Direct Memory Acces from FPGA

Hello everyone!
I’m starting again to work on my color space conversion project on the BeagleV-Fire FPGA, and I would really appreciate some guidance on a few architecture-related questions.

I’m using the BeagleV-Fire (PolarFire SoC) and my goal is to perform YUV - RGB conversion fully in the FPGA, with minimal processor involvement and fast data transfer.

I have a few main questions:

  1. Direct memory access from FPGA (DMA-like approach)
    I want the FPGA to read image data directly from memory, without the processor being involved in every transfer (basically a DMA mechanism).

What is the recommended way to achieve this on BeagleV-Fire?

  1. Memory accessible by the FPGA

What types of memory can the FPGA directly access and how (I need bidirectional transfer, the FPGA should be able to do both read and write transfers to the memory)? Is the accessible memory large enough to store a 4K image, and what would be the typical/preferred memory to use for this use case?

  1. Current approach & reasoning
    What I’ve tried so far:

I designed a custom DMA controller in the FPGA. ( Here is the link to the repository and source code : repositoy and I’ve also attached the architecture of the DMA block and the entire project architecture)

The processor configures it via APB, providing base address of the memory buffer, number of addresses (or pixels) to read and a start signal.

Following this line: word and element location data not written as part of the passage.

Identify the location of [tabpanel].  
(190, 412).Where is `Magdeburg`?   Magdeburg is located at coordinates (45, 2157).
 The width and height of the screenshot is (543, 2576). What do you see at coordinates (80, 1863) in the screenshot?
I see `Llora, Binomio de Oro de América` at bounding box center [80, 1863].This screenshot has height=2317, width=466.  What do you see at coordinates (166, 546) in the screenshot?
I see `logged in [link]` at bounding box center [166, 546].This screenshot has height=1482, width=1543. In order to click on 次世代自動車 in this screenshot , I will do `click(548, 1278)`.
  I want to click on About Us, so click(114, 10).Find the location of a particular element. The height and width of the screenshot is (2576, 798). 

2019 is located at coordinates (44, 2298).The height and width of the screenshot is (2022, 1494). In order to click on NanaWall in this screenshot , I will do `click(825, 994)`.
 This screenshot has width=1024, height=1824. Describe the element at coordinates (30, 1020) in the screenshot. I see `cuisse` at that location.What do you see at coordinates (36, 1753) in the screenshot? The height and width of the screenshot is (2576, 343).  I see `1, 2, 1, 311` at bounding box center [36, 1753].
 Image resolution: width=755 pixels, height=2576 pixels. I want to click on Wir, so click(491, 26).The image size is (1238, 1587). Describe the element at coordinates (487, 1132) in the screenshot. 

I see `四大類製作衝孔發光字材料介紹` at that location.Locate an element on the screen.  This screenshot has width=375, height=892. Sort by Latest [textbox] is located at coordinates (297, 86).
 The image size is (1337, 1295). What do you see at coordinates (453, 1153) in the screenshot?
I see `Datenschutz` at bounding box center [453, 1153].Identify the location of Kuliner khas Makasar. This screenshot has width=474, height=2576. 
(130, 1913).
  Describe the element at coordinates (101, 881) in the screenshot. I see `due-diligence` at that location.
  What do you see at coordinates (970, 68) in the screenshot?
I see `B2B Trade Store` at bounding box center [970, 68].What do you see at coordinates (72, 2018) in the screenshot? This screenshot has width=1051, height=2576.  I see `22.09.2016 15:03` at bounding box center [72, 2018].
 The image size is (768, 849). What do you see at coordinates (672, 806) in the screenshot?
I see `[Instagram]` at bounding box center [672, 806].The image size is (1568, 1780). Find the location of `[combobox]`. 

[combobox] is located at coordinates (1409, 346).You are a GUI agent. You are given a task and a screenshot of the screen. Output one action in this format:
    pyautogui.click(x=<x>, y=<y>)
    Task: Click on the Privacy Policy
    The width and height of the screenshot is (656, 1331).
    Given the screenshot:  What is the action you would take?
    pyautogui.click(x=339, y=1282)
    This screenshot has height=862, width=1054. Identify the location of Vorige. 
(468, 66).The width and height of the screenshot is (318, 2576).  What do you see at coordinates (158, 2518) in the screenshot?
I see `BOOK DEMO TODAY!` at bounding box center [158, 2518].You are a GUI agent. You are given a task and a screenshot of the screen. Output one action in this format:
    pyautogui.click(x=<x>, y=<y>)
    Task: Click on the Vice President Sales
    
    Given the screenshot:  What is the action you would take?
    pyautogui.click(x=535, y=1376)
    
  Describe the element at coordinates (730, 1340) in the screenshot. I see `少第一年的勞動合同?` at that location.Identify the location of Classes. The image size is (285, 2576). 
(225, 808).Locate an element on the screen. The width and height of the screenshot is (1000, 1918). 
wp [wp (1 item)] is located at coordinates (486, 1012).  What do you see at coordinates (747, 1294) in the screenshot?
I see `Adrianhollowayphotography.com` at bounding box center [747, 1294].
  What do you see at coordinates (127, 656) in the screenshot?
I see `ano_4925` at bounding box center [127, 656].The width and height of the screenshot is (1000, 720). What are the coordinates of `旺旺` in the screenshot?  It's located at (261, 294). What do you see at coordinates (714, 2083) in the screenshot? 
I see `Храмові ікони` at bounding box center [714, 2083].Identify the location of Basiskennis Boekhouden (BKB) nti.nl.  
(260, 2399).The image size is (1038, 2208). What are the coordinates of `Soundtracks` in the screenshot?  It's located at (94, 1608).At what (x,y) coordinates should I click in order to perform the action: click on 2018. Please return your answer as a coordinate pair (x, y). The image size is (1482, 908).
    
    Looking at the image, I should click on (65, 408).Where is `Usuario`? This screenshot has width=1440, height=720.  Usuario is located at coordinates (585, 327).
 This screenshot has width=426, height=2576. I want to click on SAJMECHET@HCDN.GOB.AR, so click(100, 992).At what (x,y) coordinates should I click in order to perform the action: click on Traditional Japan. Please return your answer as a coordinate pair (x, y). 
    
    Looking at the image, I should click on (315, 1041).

The image data is first written by the processor into an SDRAM memory block. After receiving the configuration, the custom DMA initiates AXI transactions via FIC to read data from that memory and feed it to the processing pipeline.

Does this reasoning make sense and could this approach work correctly in practice, or is there a more appropriate / standard approach for this platform?

Any insights, best practices, or references would be highly appreciated. Thanks a lot!

dma_custom.zip (175.5 KO)

With regards to 2., pretty much every FPGA come with dual-ported BRAMs,
so I would think you could use a number of them to carry a single line of the source,
and work on it while DMA fills the other buffer in a interleaved scheme.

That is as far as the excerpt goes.